COMMITTED EMPLOYEES ARE THE KEY

Balco is driven by the conviction that value is created through the skills, commitment, responsibility and endeavors of its employees to constantly advance. Since Balco is a growth company, the need to attract, retain and develop skilled personnel plays a key role, and thus there is a constant focus on our employees. Our corporate culture is both open and entrepreneurial, and thus employees feel that really are able to influence their work and make a difference in the business

The Balco Group has grown significantly in recent years and skilled employees are fundamental for being able to continue to do so in the future. At the end of the financial year, we had in total 419 (385) employees in the Group, in the eight countries in which we conduct operations. Following the acquisition of TBO-Haglinds, 55% (51) of employees are in Sweden, 23% (26) in Poland, 14% (12) in Denmark, 4% (5) in Germany, 1% (2) in Norway, 1% (2) in the UK, 1% 1) in Finland and 1% (1) percent in the Netherlands.

BREAKDOWN, EMPLOYEES

Balco – an attractive employer

In recent years, Balco has considerably enhanced its attractiveness as an employer, both in Växjö where the head office is located, and also in the other geographic locations where we operate. We have seen this in the strong figures reported in employee and health surveys, low absenteeism and personnel turnover rate, and also when we need to recruit new personnel.
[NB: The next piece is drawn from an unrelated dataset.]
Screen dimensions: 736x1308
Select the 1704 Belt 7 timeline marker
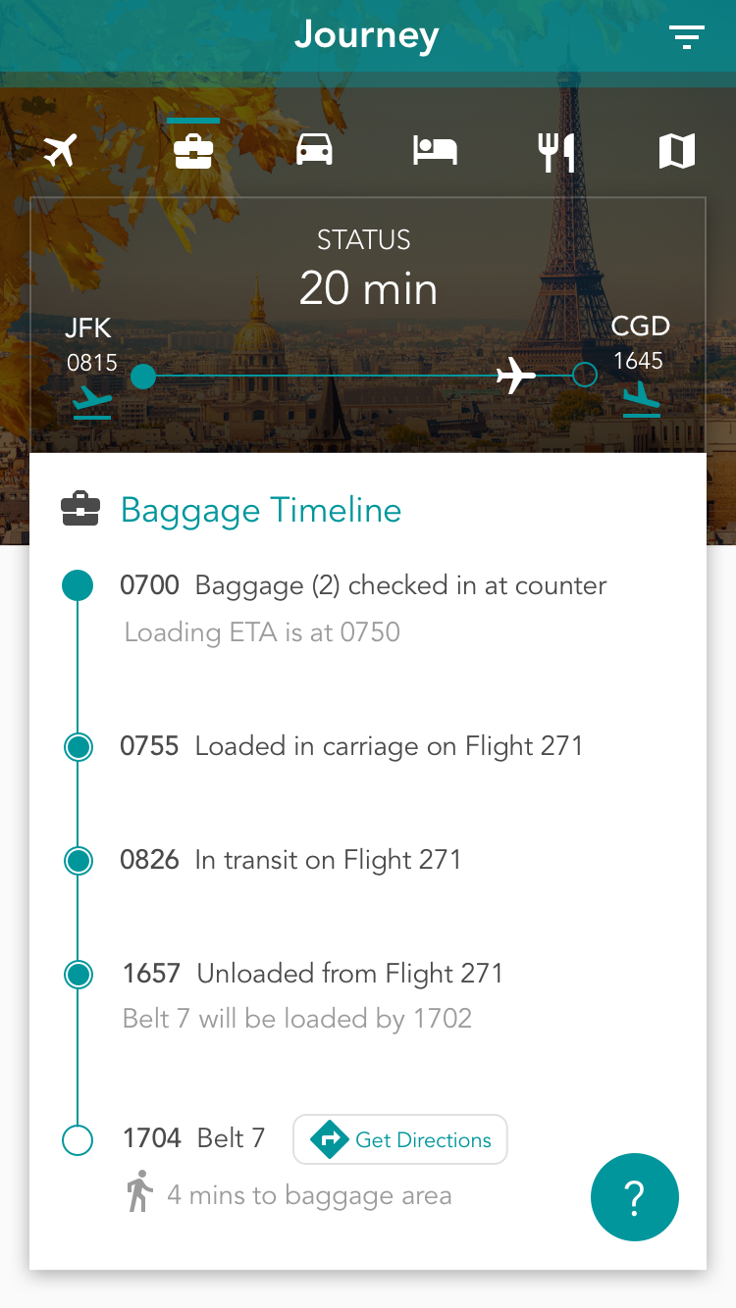tap(78, 1139)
EMPLOYEES WITHIN THE BALCO GROUP

We are constantly investing in our brand as an employer in order to offer an attractive workplace with good possibilities in terms of satisfaction and a sense of togetherness, as well as within the areas of skills development and internal career paths. When reviewing our existing managers and key employees, we are able to note that we have made many successful internal recruitments over the years and that our employees have really been given the opportunity to make a career within the Company.

In 2019, we have focused on the balance between work and recreation and, among other things, have developed a new, more flexible model for working hours. This model will make it easier for our employees to balance their commitments, which in the long term will create more satisfied and loyal employees. During 2020, we will review our office work environment and create new workstations to enable us to take the next stage in our expansion.

Leadership and skills development

Good leadership is the key to success and is something on which we Balco at are constantly focusing. During 2019, in addition to our usual management training schemes we have also invested in our future managers – i.e. people in whom we perceive potential but who do not yet hold a senior position. In so doing, we are creating a natural, relevant success chain, at the same time as avoiding the risks of prolonged vacancies in the event any key staff member was to leave.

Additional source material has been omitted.